A Coordenadoria de Igualdade Racial de Diadema (CREPPIR) apresenta a vida e a luta de João Cândido, o Almirante Negro
por Márcia Damaceno, coordenadora da CREPPIR
Este é um texto para apresentar a figura do grande herói João Cândido, o Almirante Negro, que se rebelou contra a Marinha Brasileira pelo tratamento desumano que era oferecido aos marinheiros negros no início do século XX.
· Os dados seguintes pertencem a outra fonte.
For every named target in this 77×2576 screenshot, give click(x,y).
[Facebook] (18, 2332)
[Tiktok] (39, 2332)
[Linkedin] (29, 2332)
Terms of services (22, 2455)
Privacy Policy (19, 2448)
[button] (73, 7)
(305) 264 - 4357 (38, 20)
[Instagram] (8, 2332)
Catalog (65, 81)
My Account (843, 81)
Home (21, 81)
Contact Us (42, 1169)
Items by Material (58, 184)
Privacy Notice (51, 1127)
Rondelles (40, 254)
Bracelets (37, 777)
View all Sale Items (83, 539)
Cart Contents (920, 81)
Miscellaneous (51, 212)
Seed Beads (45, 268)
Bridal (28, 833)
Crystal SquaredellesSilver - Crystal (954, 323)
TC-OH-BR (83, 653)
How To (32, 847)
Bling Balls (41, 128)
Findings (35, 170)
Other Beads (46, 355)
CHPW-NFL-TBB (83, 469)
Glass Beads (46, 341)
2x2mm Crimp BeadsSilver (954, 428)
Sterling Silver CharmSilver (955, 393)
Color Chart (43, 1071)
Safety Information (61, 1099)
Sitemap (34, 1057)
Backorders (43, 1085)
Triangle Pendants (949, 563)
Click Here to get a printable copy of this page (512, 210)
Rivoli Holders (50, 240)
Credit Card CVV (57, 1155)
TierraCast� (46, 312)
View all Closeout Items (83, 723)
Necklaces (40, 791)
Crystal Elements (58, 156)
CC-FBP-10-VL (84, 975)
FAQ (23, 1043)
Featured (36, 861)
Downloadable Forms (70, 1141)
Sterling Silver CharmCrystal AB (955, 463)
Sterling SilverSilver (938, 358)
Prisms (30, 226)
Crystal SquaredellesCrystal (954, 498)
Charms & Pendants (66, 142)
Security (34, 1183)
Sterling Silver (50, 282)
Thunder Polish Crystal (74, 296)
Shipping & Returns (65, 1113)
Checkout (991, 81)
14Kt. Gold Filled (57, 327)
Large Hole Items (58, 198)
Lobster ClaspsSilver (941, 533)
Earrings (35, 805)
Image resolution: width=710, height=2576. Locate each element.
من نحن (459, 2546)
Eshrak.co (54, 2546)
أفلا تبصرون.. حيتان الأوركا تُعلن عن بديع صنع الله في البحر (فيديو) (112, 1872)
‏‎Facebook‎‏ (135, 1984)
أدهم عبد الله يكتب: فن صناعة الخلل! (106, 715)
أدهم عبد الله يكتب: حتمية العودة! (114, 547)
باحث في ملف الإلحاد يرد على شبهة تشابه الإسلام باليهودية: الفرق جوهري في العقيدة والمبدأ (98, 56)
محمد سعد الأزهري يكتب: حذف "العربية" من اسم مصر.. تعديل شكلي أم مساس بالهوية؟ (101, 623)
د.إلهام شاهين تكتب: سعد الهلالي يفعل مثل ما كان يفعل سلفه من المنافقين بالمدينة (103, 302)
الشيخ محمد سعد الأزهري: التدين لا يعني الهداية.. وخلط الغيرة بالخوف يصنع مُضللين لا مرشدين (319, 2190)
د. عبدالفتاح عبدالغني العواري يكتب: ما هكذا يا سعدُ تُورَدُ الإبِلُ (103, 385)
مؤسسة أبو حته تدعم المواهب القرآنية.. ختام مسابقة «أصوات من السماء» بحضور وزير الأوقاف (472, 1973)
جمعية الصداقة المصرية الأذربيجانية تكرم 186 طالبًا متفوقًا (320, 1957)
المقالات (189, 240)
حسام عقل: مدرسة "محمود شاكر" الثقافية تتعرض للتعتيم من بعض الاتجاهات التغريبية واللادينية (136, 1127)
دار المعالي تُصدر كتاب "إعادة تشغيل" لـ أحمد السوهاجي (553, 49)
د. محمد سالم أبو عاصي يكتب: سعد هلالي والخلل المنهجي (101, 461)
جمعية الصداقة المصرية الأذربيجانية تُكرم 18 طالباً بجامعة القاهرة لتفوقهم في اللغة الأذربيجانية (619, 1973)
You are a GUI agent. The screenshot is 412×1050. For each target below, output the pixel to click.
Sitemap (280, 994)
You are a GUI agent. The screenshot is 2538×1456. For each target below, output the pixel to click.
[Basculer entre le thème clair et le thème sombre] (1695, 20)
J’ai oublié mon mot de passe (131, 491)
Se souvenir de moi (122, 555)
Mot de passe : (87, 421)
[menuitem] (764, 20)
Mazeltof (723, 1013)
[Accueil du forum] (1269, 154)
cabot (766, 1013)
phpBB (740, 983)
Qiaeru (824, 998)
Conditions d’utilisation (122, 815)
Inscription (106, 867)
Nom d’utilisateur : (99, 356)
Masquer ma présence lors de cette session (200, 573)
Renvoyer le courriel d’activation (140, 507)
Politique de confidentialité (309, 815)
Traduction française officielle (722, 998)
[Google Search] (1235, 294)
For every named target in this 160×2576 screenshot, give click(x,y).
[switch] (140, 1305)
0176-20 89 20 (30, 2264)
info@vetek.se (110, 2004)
João Cândido Felisberto nasceu em 24 de junho de 1880, no estado do Rio Grande do Sul, filho de João Felisberto e Inácia Cândido Felisberto. Aos 13 anos, ingressou na Companhia de Artífices Militares e Menores Aprendizes no Arsenal de Guerra de Porto Alegre.
Em dezembro de 1895 foi transferido para a Marinha do Brasil, na cidade do Rio de Janeiro, e, ainda com a idade mínima, atuou como grumete, ou seja, aprendiz. Limpava e ajudava outros marinheiros nos mais diversos serviços. Foi assim que teve oportunidade de viajar por vários países, recebendo instrução de procedimentos de navios de guerra e conhecendo os movimentos de marinheiros de outros países, que reivindicavam melhores condições de trabalho e alimentação.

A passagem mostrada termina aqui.